**Extracted material**
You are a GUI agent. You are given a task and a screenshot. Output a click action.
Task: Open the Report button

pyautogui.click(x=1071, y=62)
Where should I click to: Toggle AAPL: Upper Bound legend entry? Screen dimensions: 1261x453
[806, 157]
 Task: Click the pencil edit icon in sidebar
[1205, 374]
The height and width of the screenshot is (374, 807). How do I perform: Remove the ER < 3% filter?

**What you are asked to do**
The required output is the line containing "Task: Open the Report button" through the last line of the records above, each copied exactly and nothing more.

**Expected answer**
Task: Open the Report button

pyautogui.click(x=1071, y=62)
Where should I click to: Toggle AAPL: Upper Bound legend entry? Screen dimensions: 1261x453
[806, 157]
 Task: Click the pencil edit icon in sidebar
[1205, 374]
The height and width of the screenshot is (374, 807). How do I perform: Remove the ER < 3% filter?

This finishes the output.